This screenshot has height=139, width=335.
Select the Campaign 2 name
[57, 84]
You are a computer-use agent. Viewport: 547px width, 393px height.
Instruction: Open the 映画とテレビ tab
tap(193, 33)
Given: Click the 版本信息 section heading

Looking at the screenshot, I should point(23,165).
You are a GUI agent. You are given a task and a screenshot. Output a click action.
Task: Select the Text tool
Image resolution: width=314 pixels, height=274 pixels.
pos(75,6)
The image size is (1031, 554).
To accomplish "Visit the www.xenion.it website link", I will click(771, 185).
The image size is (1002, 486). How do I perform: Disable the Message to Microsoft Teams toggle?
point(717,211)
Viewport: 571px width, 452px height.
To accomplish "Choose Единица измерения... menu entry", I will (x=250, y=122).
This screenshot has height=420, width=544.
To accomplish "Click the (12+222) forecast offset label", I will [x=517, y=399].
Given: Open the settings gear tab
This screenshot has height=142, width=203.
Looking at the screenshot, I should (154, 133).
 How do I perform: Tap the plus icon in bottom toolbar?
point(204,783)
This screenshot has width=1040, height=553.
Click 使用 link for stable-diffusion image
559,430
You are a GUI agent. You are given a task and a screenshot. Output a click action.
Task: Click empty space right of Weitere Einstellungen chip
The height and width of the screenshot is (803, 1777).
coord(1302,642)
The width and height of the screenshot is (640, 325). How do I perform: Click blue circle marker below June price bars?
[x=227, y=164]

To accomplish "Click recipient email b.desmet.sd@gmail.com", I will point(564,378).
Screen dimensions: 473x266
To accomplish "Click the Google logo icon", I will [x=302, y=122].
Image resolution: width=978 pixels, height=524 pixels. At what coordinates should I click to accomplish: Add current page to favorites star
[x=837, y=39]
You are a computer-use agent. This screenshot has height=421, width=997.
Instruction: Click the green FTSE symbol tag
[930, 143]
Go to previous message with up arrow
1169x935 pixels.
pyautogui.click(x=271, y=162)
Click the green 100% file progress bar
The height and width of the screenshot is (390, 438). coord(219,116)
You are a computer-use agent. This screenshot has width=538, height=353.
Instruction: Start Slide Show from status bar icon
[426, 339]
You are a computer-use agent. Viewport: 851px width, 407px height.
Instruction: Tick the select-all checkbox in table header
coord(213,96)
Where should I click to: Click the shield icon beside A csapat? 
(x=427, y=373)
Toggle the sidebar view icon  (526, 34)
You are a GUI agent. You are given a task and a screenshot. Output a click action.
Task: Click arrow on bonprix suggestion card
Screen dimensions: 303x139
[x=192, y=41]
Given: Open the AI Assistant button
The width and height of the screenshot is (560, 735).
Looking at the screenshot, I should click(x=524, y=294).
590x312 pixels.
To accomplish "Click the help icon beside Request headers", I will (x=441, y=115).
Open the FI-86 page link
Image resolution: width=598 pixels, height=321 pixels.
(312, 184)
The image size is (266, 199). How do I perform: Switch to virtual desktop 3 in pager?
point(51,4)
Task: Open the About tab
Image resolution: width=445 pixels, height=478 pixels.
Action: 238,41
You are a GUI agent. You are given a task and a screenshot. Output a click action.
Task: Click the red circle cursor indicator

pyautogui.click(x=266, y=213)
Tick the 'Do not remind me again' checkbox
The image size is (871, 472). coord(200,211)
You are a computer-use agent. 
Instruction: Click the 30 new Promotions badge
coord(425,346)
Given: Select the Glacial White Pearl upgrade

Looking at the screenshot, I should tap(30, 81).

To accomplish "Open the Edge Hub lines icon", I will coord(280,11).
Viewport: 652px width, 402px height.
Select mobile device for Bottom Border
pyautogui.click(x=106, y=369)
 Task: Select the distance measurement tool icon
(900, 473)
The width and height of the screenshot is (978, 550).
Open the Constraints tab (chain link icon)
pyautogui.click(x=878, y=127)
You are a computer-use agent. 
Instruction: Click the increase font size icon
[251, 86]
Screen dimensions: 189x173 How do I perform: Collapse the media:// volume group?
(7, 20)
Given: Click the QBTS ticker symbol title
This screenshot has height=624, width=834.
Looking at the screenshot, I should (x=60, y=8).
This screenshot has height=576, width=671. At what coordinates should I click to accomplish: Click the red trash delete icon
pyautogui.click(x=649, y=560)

[WHAT THE TASK REQUIRES]
Retype each record. Keep every character as it is.

[RESULT]
This screenshot has height=139, width=335.
Select the Campaign 2 name
[57, 84]
You are a computer-use agent. Viewport: 547px width, 393px height.
Instruction: Open the 映画とテレビ tab
tap(193, 33)
Given: Click the 版本信息 section heading

Looking at the screenshot, I should point(23,165).
You are a GUI agent. You are given a task and a screenshot. Output a click action.
Task: Select the Text tool
Image resolution: width=314 pixels, height=274 pixels.
pos(75,6)
The image size is (1031, 554).
To accomplish "Visit the www.xenion.it website link", I will click(771, 185).
The image size is (1002, 486). How do I perform: Disable the Message to Microsoft Teams toggle?
point(717,211)
Viewport: 571px width, 452px height.
To accomplish "Choose Единица измерения... menu entry", I will (x=250, y=122).
This screenshot has height=420, width=544.
To accomplish "Click the (12+222) forecast offset label", I will [x=517, y=399].
Given: Open the settings gear tab
This screenshot has height=142, width=203.
Looking at the screenshot, I should (154, 133).
 How do I perform: Tap the plus icon in bottom toolbar?
point(204,783)
This screenshot has width=1040, height=553.
Click 使用 link for stable-diffusion image
559,430
You are a GUI agent. You are given a task and a screenshot. Output a click action.
Task: Click empty space right of Weitere Einstellungen chip
The height and width of the screenshot is (803, 1777).
coord(1302,642)
The width and height of the screenshot is (640, 325). How do I perform: Click blue circle marker below June price bars?
[x=227, y=164]

To accomplish "Click recipient email b.desmet.sd@gmail.com", I will point(564,378).
Screen dimensions: 473x266
To accomplish "Click the Google logo icon", I will [x=302, y=122].
Image resolution: width=978 pixels, height=524 pixels. At what coordinates should I click to accomplish: Add current page to favorites star
[x=837, y=39]
You are a computer-use agent. This screenshot has height=421, width=997.
Instruction: Click the green FTSE symbol tag
[930, 143]
Go to previous message with up arrow
1169x935 pixels.
pyautogui.click(x=271, y=162)
Click the green 100% file progress bar
The height and width of the screenshot is (390, 438). coord(219,116)
You are a computer-use agent. This screenshot has width=538, height=353.
Instruction: Start Slide Show from status bar icon
[426, 339]
You are a computer-use agent. Viewport: 851px width, 407px height.
Instruction: Tick the select-all checkbox in table header
coord(213,96)
Where should I click to: Click the shield icon beside A csapat? 
(x=427, y=373)
Toggle the sidebar view icon  (526, 34)
You are a GUI agent. You are given a task and a screenshot. Output a click action.
Task: Click arrow on bonprix suggestion card
Screen dimensions: 303x139
[x=192, y=41]
Given: Open the AI Assistant button
The width and height of the screenshot is (560, 735).
Looking at the screenshot, I should click(x=524, y=294).
590x312 pixels.
To accomplish "Click the help icon beside Request headers", I will (x=441, y=115).
Open the FI-86 page link
Image resolution: width=598 pixels, height=321 pixels.
(312, 184)
The image size is (266, 199). How do I perform: Switch to virtual desktop 3 in pager?
point(51,4)
Task: Open the About tab
Image resolution: width=445 pixels, height=478 pixels.
Action: 238,41
You are a GUI agent. You are given a task and a screenshot. Output a click action.
Task: Click the red circle cursor indicator

pyautogui.click(x=266, y=213)
Tick the 'Do not remind me again' checkbox
The image size is (871, 472). coord(200,211)
You are a computer-use agent. 
Instruction: Click the 30 new Promotions badge
coord(425,346)
Given: Select the Glacial White Pearl upgrade

Looking at the screenshot, I should tap(30, 81).

To accomplish "Open the Edge Hub lines icon", I will coord(280,11).
Viewport: 652px width, 402px height.
Select mobile device for Bottom Border
pyautogui.click(x=106, y=369)
 Task: Select the distance measurement tool icon
(900, 473)
The width and height of the screenshot is (978, 550).
Open the Constraints tab (chain link icon)
pyautogui.click(x=878, y=127)
You are a computer-use agent. 
Instruction: Click the increase font size icon
[251, 86]
Screen dimensions: 189x173 How do I perform: Collapse the media:// volume group?
(7, 20)
Given: Click the QBTS ticker symbol title
This screenshot has height=624, width=834.
Looking at the screenshot, I should (x=60, y=8).
This screenshot has height=576, width=671. At what coordinates should I click to accomplish: Click the red trash delete icon
pyautogui.click(x=649, y=560)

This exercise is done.